(published by Heave Media)
After over 40 years and dozens of albums, I decided that it was time to see what all the fuss was about. I saw the Residents at the Museum of Contemporary Art tonight, and it's hard to say if they met expectations or not. Their way-too visible smoke machine was louder than their music. The group's masks looked like first generation Slipknot ripoffs. And the singer twiddled his fingers around like Wizzo the whole time.
The thing is, the Residents are notorious for being enigmatic. Almost like the Bob Dylan of avant-garde experimental artists, they are chameleons. The four (three on this night) members have never revealed their identities. They've kept their act mysterious since the beginning, and there's no telling when or if an end is in sight.
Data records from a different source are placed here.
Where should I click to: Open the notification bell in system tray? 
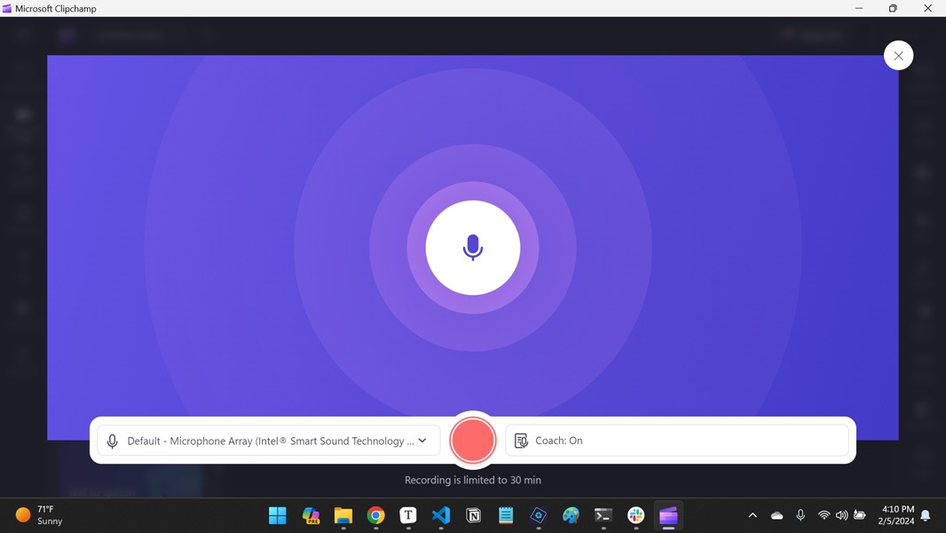[926, 515]
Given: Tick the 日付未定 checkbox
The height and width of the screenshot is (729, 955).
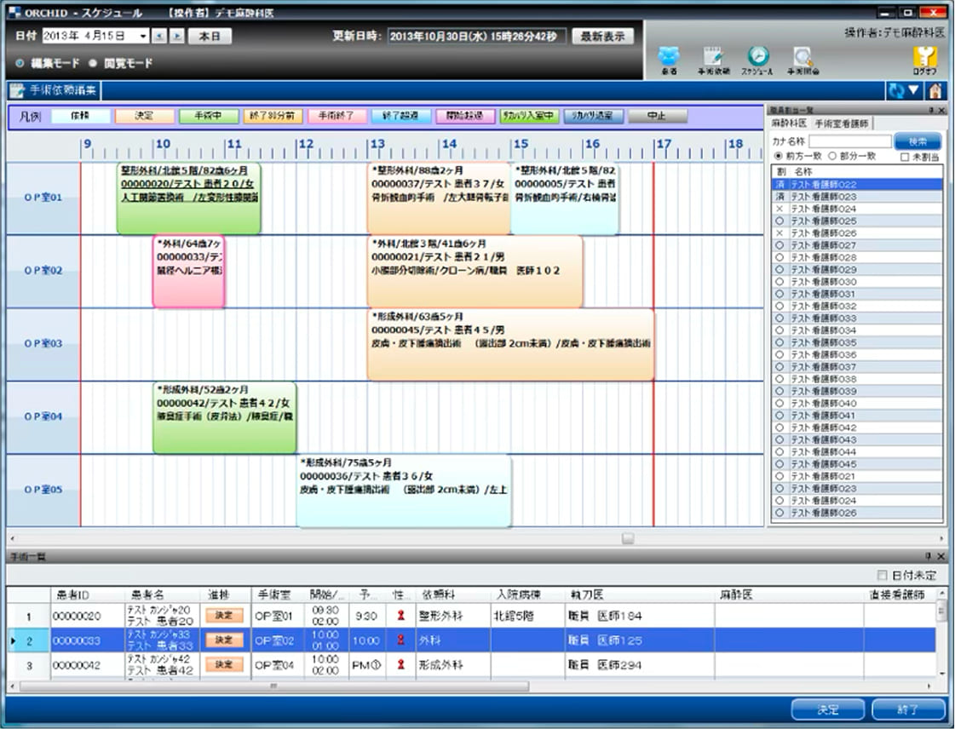Looking at the screenshot, I should 882,576.
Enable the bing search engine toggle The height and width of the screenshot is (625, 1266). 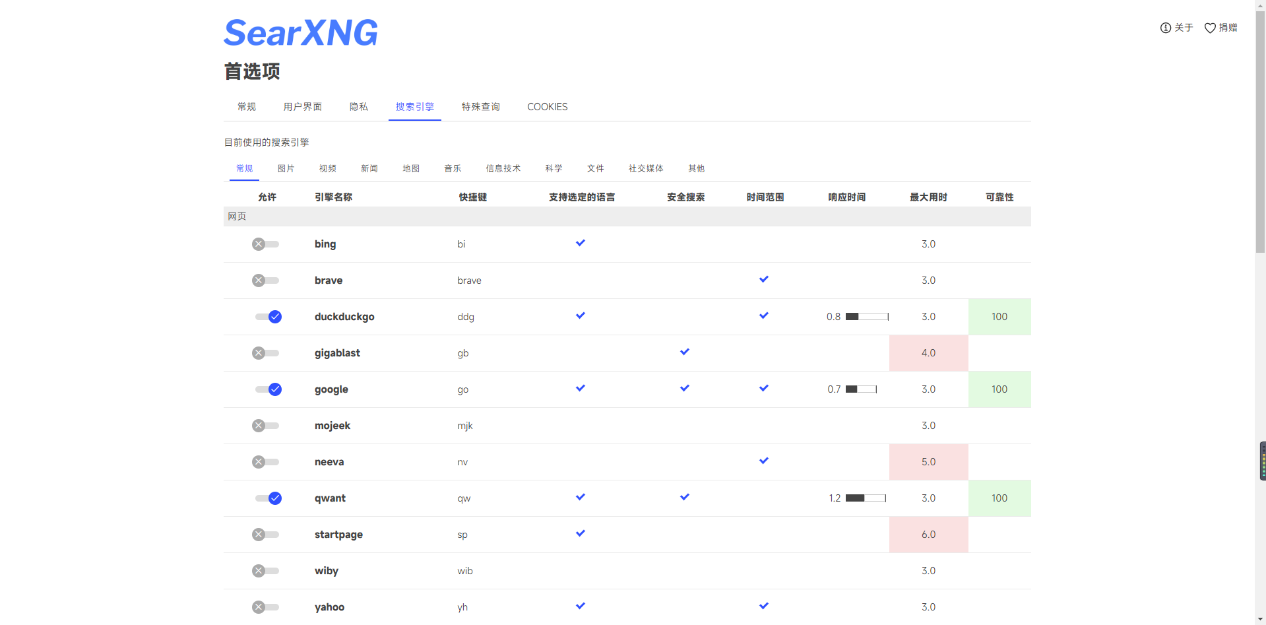pos(265,244)
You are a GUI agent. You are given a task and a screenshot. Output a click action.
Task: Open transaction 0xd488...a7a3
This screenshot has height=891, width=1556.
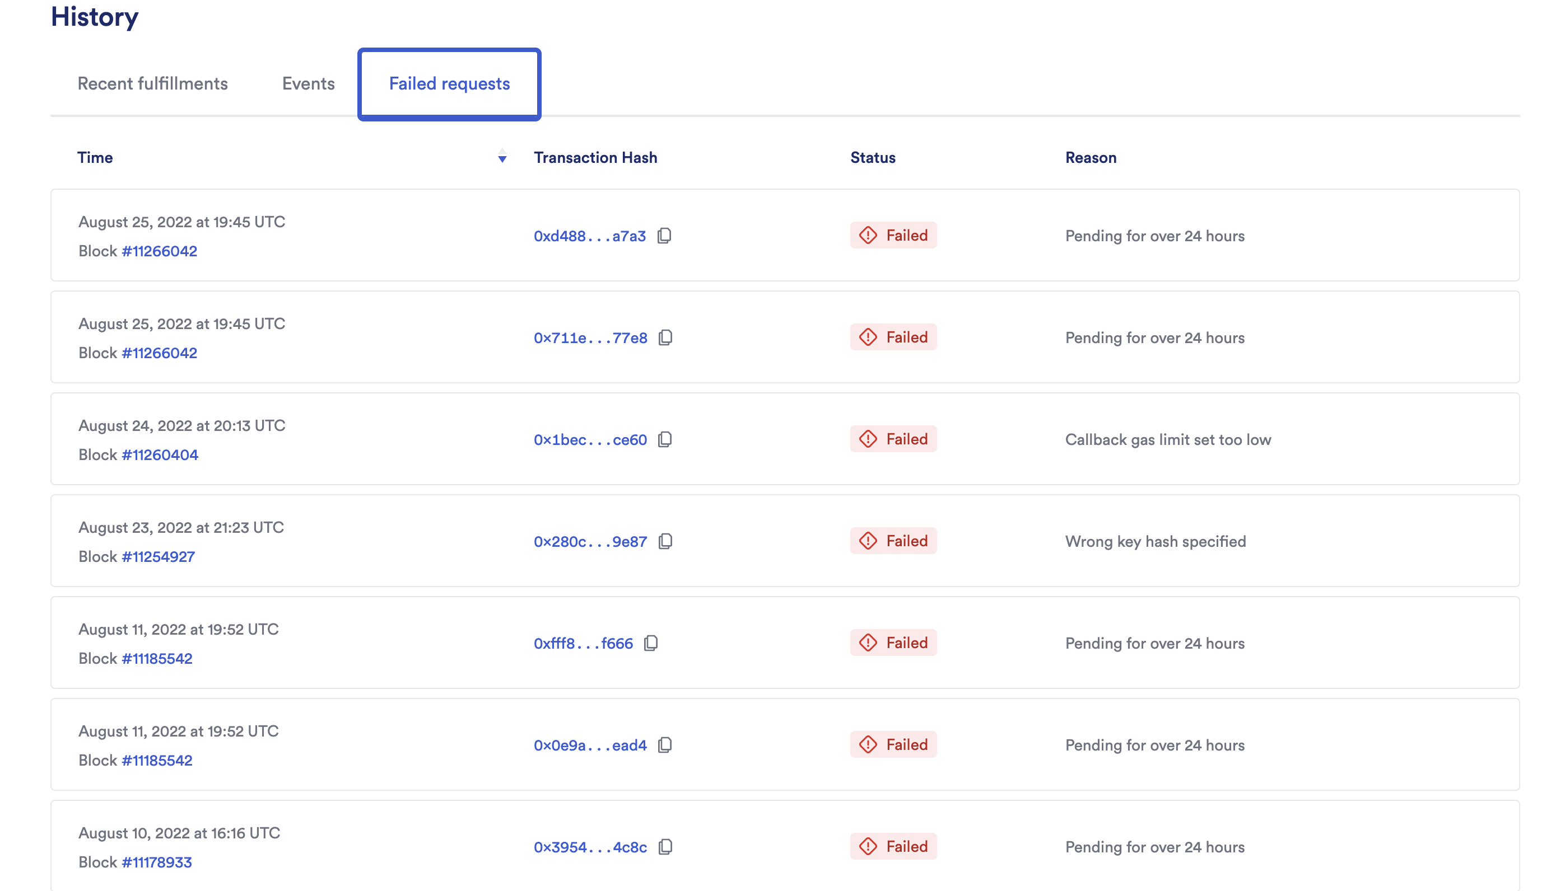pyautogui.click(x=588, y=235)

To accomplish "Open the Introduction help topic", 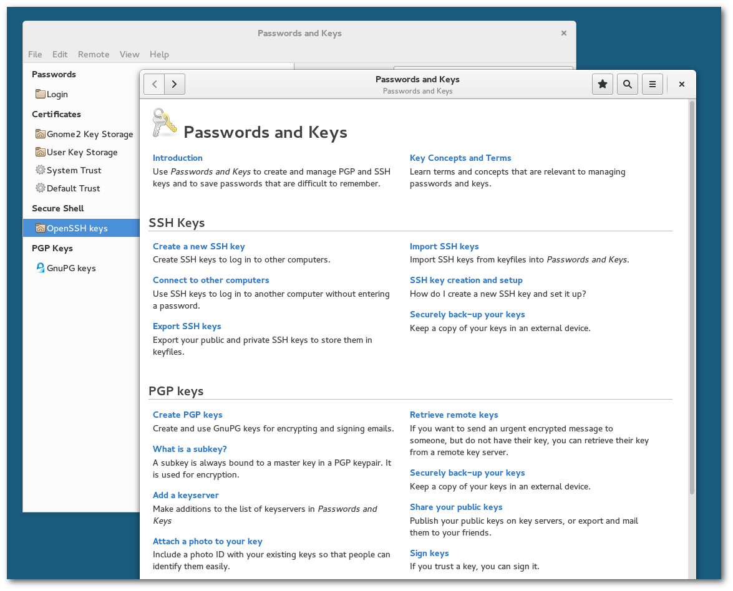I will [177, 158].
Given their history with subversive satiric content, it's likely that tonight's performance was no different. Their theme was "ghost stories," so they used vocal effects that sounded like the Exorcist and showed videos of masked strangers telling tales of horror. None of it was really scary though. And that was probably the point.
Yes, Slipknot masks are dumb. Yes, smoke machines are cheesy. Wizzo was a clown. So if anyone is fooled by a cheap horror gimmick, the joke's on them. The singer occasionally spoke to the audience about the most horrifying "mirror people," which, in my humble interpretation, refers to "me and you." Humans are capable of actual horror, especially when we delude ourselves into believing that something in our imaginations can present a literal danger. This message came full circle in the closing song, "Ghostbusters."
It was not a rock concert, but a performance art piece. The MCA really was an ideal venue for this show. The Residents' mystique is resilient, and even though they're getting old in age, their ideas are as thought-provoking as ever.